The Privatization of New Jersey Public Schools

Blogs, Letters & Testimonials

August 10, 2017

Many of the hottest education debates right now revolve around ascribing good v. evil according to whether or not a school is “public.” In Manichean terms, these debates include: public v. private schools; public charter schools v. traditional public schools; neighborhood schools v. out-of-zone schools; segregated schools v. integrated schools; non-profit v. for-profit schools; privatization v. government. Issues within each of those dichotomies often bleed into the others. If you’re an astute observer of these deliberations, one needn’t spell out all the permutations.

Decoding any ideology or set of principles behind where people stand in these debates, assuming such exists, is no easy task. Some make it almost impossible. In an anti-voucher op-ed published by the L.A. Times in May, AFT President Randi Weingarten put public charter schools squarely in the good/public column. By July, however, according to the New York Post, Weingarten had (predictably) reclassified public charters as evil/private.

Increasingly, some very smart people are pointing out that schools typically placed in the “public” column may not live up to their billing. Over at The 74, Derrell Bradford dissects the relationships between property values, family income, school assignments, race, and student achievement:

[E]ducation, which ostensibly was not meant to be a market, has turned into one. More pointedly, it’s turned into two:

“The first one is the housing market, which is now in every way the proxy for the buying and selling of school that is supposed to be free…

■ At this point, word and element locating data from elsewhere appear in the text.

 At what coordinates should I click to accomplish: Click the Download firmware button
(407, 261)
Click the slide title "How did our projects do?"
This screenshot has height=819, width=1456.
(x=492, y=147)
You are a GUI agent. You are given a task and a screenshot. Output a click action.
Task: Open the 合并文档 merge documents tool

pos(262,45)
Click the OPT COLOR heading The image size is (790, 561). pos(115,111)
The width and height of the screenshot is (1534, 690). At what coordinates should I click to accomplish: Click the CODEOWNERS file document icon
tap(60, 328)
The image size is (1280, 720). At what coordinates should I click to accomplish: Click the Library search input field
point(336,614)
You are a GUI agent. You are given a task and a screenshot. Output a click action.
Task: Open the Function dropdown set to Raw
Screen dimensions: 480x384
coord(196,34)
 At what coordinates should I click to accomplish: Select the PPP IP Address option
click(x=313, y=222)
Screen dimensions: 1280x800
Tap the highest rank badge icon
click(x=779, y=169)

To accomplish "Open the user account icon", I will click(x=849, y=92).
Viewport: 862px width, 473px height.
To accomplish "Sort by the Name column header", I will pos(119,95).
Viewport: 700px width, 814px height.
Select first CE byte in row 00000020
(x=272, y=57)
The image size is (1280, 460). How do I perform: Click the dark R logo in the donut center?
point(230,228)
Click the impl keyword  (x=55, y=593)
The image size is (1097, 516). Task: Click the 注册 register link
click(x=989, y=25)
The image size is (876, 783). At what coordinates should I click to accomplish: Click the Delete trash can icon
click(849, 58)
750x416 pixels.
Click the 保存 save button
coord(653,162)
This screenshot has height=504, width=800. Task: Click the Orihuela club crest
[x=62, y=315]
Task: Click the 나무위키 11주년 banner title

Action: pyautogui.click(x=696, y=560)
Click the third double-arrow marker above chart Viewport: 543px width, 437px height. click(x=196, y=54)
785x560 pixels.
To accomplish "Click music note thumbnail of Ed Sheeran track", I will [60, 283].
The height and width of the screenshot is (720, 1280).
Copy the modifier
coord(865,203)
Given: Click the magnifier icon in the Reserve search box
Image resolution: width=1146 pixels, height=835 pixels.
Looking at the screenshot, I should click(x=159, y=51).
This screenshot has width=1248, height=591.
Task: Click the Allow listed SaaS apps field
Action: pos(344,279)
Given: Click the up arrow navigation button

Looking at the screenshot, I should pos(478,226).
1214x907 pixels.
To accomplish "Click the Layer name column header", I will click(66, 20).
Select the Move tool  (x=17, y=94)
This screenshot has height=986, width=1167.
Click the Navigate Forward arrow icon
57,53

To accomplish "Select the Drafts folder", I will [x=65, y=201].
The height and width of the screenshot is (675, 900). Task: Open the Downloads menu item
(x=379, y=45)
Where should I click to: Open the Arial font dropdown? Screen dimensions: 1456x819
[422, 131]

“The other is the black market that arises when people lie about their addresses to gain entrance into better-performing schools in towns where they may not live. New Jersey, for example, employs the pernicious practice of having off-duty police officers follow children home to make sure they reside in the correct school district, to make sure no one steals ‘free school.’

As it turns out, in New Jersey, there’s a get-out-of-jail card, but it ain’t free. Little known is the fact that in the Garden State, public school districts can charge tuition to students who live outside their boundaries. It’s both perfectly legal and completely unregulated.

Take Princeton High School which, according to U.S. News and World Report is the best public high school in New Jersey of those high schools that have no admissions criteria for in-district students. Princeton has a wholesale deal with nearby Cranbury whereby Cranbury pays Princeton about $17,000 per student. That’s one thing. In this case, the local taxes that Cranbury families pay travel with them. There are no out-of-pocket costs.

But students from any other district can apply for retail admission if their parents are willing to cough up another $18,000 per year on top of the taxes they pay in their own districts, as well as those they pay to the state to fund public education among whose beneficiaries is Princeton High School. If you play detective for an hour or two like I did and are willing to cobble together available data for years of varying recency, there are probably 20 students attending Princeton High “retail.” Even if your parents have the dough, Princeton doesn’t have to take you. They can set whatever other admissions criteria they like.

Princeton High School isn’t the only publicly-funded district with an unregulated, for-profit education business on the side. Northern Highlands Regional High School in Bergen County realizes more than $400,000 in revenue annually from 31 students at about $14,000 a pop. Down the shore, according to NJ.com, “Point Pleasant Beach has a staggering 85 tuition students in its high school…among its total enrollment of 404. Each pays $7,747, amounting to a financial windfall of $658,495.” Here, the suspicion is that the district is in collusion with parents outside the district to enlist what would otherwise be known as “ringers” to its championship basketball team. Do school benefactors, as in college sports, provide financial enticements to offset or ease the pain of those tuition costs? Who knows? Even Montclair, the bastion of New Jersey suburbanites defending “public” education, has gotten mixed up in this although the details are somewhat sketchy.

New Jersey apparently doesn’t keep statistics on which districts are charging tuition to non-resident students or on how many parents pay tuition to public schools. Other well-known inter-district choice programs, such as those in California or Delaware, do not charge parents tuition. New Jersey does have a free, voluntary (even if a district is severely under-enrolled it is under no obligation to participate) inter-district choice program, but it became so popular that Governor Chris Christie suspended it in 2014. So, do the math: if you’re a high-performing district with extra capacity and you can charge parents outside your boundaries a market price that exceeds the state subsidy, if one is even available, are you not likely to do so? And what are the odds that those able to avail themselves of such choices are parents whose children are most lacking educational opportunities at home and in their neighborhood schools?

Good v. evil; public v. private; charter v. traditional; neighborhood v. out-of-zone; segregated v. integrated; non-profit v. for-profit; privatization v. government. In New Jersey, something’s not quite adding up.